Your answer should repeat the entries in full, exactly as given, with no pictures.

---- Information

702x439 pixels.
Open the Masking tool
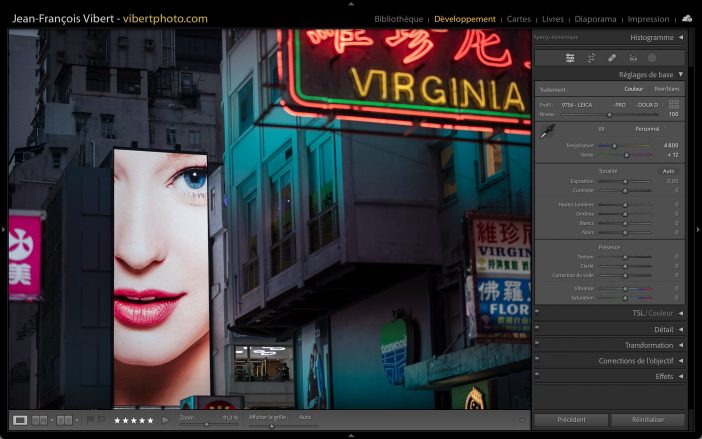pyautogui.click(x=652, y=57)
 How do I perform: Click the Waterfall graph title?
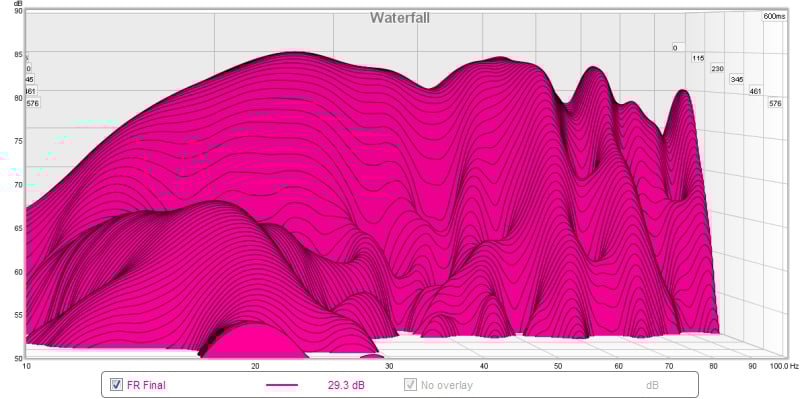coord(399,18)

--------

• [Answer to the problem]
702x439 pixels.
Open the Masking tool
pyautogui.click(x=652, y=57)
 How do I perform: Click the Waterfall graph title?
coord(399,18)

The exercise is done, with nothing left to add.